··· Exercise inputs

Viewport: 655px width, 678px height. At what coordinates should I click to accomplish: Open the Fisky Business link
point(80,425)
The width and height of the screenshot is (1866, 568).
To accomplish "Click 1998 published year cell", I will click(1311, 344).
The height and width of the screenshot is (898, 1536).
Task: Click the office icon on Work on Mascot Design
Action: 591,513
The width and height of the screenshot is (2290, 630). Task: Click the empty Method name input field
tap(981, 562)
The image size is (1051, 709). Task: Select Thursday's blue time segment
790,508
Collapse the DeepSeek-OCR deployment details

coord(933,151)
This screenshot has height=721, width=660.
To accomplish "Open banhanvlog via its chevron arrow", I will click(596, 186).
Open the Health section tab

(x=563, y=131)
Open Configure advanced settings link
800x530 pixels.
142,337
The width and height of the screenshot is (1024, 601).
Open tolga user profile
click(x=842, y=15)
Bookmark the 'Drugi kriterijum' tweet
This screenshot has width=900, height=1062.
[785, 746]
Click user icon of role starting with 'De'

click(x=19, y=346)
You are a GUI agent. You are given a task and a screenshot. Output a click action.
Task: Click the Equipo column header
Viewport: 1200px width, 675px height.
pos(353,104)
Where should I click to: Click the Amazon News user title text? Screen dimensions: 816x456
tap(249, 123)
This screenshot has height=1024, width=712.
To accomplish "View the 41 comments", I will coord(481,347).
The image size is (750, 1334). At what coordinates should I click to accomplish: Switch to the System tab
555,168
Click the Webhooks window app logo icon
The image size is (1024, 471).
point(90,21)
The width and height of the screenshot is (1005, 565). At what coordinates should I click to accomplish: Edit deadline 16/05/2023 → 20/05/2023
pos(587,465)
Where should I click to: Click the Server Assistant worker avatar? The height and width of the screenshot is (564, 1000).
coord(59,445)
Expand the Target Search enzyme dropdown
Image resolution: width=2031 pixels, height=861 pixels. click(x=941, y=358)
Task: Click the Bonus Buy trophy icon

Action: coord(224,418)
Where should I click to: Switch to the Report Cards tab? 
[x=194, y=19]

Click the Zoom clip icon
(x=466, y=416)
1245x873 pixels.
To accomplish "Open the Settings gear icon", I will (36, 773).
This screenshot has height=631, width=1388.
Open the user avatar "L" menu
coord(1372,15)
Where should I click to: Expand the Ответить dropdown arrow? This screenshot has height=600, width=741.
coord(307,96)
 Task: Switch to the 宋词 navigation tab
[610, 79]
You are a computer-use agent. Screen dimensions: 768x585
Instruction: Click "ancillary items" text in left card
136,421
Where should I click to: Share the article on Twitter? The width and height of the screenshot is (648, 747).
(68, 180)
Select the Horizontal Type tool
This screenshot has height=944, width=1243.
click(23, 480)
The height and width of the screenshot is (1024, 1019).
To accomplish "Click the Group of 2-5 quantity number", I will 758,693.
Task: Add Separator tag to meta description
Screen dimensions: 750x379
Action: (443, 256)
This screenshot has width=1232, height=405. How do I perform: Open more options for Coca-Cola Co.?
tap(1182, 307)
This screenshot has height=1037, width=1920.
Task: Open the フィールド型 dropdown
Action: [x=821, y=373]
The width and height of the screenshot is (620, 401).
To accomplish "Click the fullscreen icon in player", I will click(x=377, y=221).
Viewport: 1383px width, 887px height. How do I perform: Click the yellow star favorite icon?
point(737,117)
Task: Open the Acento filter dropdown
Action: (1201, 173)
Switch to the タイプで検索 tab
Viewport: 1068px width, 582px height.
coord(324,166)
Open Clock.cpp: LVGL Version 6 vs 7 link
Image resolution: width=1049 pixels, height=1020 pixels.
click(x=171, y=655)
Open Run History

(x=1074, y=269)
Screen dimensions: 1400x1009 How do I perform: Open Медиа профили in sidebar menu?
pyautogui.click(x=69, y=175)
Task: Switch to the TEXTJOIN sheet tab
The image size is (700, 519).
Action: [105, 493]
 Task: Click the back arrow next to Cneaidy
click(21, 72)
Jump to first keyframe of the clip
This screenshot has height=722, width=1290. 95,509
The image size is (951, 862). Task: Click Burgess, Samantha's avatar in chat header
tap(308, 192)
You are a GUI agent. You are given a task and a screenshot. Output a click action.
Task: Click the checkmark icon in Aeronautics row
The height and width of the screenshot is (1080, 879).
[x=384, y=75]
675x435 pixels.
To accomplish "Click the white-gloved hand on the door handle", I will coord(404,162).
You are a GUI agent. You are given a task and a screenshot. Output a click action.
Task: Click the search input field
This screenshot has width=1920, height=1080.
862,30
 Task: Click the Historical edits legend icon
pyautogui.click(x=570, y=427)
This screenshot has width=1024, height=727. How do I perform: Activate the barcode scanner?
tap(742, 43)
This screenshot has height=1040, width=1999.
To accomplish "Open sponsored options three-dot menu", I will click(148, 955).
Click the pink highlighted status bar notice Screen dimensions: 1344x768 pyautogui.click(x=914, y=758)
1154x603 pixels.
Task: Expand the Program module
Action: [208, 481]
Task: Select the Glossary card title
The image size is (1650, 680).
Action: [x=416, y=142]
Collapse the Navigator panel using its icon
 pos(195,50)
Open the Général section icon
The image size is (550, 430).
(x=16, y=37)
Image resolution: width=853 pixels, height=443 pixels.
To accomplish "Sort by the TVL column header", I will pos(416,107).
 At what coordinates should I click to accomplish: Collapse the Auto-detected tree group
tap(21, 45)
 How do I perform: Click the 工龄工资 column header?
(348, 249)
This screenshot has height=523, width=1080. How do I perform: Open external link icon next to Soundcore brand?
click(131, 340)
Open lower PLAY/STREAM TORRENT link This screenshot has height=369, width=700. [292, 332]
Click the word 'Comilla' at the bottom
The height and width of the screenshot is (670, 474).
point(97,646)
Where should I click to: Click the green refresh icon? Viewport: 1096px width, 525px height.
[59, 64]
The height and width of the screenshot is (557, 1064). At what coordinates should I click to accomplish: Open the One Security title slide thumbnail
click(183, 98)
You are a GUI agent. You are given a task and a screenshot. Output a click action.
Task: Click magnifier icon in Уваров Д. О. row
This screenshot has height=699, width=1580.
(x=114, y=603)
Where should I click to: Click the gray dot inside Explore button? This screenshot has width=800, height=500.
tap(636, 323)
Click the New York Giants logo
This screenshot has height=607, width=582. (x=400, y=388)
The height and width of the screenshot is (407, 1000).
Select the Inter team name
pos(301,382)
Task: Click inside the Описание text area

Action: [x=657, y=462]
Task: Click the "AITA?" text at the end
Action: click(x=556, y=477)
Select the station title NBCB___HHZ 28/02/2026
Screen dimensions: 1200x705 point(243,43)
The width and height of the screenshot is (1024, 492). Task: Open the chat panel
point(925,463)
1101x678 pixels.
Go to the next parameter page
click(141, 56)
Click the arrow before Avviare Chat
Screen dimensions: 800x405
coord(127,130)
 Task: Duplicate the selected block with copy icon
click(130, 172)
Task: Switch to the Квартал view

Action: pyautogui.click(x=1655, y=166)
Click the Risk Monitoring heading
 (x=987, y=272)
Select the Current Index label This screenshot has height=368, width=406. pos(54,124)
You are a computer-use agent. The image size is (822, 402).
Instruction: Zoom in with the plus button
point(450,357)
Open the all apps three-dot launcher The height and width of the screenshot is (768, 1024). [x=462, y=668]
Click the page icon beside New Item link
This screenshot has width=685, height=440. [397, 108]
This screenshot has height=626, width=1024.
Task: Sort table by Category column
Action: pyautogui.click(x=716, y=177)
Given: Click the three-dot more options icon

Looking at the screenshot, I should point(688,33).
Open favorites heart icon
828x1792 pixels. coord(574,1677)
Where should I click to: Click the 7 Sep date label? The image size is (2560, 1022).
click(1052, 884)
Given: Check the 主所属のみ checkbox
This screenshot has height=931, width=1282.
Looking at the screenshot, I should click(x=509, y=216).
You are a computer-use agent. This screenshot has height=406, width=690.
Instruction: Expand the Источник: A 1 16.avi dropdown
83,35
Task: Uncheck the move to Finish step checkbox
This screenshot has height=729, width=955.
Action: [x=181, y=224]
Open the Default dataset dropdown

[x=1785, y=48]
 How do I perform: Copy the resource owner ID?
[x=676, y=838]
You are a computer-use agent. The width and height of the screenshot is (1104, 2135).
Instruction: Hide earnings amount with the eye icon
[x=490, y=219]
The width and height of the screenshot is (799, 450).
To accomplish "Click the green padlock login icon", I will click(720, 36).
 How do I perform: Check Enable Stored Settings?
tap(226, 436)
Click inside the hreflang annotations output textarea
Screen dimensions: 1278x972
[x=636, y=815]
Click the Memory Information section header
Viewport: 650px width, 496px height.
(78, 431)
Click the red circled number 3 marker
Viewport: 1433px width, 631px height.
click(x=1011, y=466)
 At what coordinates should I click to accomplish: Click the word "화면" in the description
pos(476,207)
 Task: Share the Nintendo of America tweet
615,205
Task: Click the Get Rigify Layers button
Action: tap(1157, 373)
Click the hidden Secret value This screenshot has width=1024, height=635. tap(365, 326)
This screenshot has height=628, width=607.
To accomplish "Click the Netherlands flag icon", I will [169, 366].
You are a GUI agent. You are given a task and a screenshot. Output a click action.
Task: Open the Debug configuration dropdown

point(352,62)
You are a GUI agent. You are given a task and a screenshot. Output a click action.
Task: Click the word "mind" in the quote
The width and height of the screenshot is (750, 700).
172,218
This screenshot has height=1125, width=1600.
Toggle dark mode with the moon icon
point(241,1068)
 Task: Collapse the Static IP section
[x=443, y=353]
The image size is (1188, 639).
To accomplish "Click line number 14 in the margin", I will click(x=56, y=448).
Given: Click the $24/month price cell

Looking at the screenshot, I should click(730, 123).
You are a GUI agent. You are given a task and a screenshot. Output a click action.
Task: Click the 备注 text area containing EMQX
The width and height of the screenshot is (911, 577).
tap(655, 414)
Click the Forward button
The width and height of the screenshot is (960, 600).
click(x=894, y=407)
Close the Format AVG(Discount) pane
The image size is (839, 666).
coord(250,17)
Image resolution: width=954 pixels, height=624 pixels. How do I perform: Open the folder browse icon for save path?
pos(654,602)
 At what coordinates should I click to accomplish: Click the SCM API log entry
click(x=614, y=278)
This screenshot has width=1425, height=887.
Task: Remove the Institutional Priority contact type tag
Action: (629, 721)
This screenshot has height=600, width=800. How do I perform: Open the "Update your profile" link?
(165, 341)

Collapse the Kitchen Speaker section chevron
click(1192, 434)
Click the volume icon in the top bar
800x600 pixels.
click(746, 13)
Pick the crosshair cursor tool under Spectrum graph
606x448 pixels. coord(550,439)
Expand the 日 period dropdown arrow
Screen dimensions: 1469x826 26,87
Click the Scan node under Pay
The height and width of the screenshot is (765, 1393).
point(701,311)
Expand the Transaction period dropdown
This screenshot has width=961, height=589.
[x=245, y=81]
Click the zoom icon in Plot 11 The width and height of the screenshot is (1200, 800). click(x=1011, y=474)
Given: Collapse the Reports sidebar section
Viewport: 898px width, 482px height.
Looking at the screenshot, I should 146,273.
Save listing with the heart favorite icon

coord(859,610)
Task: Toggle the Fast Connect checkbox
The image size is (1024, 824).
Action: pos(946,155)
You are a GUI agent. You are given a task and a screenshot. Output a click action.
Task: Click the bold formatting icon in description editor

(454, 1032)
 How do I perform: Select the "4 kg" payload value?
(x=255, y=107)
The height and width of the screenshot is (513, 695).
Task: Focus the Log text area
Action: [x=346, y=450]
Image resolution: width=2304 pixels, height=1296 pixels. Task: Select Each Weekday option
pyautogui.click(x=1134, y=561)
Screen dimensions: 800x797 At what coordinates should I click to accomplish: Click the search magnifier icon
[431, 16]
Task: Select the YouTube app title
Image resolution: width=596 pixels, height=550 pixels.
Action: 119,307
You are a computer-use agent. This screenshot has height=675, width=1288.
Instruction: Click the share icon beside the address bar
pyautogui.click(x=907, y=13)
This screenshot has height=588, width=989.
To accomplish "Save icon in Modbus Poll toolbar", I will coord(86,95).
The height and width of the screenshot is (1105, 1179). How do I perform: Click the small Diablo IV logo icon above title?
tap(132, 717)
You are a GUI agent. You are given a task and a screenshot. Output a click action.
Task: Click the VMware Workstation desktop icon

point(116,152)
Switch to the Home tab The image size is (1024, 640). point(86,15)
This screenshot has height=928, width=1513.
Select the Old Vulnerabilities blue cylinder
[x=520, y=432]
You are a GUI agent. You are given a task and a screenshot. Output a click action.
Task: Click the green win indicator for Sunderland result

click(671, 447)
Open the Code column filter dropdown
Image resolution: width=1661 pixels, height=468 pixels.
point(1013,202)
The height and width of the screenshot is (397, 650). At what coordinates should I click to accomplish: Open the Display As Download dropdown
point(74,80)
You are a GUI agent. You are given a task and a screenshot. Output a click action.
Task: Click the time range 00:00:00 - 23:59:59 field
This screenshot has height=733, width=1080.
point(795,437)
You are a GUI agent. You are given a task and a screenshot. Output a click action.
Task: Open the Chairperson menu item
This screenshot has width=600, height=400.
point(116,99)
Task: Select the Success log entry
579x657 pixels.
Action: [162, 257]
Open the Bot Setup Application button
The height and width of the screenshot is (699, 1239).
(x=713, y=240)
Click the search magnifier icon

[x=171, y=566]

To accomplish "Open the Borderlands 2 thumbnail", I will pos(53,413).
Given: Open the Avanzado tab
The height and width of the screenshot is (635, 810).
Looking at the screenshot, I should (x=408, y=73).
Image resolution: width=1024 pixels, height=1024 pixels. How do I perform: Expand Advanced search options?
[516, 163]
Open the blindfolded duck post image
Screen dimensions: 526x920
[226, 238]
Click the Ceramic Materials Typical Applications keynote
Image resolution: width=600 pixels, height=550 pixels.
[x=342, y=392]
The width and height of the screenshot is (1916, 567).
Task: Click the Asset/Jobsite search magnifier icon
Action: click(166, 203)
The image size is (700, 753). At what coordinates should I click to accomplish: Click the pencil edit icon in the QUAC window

······

Directions for this task
Return only the lines between the one holding "Task: Select the YouTube app title" and the one holding "Switch to the Home", inclusive, exactly as they appear above.

Answer section
Task: Select the YouTube app title
Image resolution: width=596 pixels, height=550 pixels.
Action: 119,307
You are a computer-use agent. This screenshot has height=675, width=1288.
Instruction: Click the share icon beside the address bar
pyautogui.click(x=907, y=13)
This screenshot has height=588, width=989.
To accomplish "Save icon in Modbus Poll toolbar", I will coord(86,95).
The height and width of the screenshot is (1105, 1179). How do I perform: Click the small Diablo IV logo icon above title?
tap(132, 717)
You are a GUI agent. You are given a task and a screenshot. Output a click action.
Task: Click the VMware Workstation desktop icon

point(116,152)
Switch to the Home tab The image size is (1024, 640). point(86,15)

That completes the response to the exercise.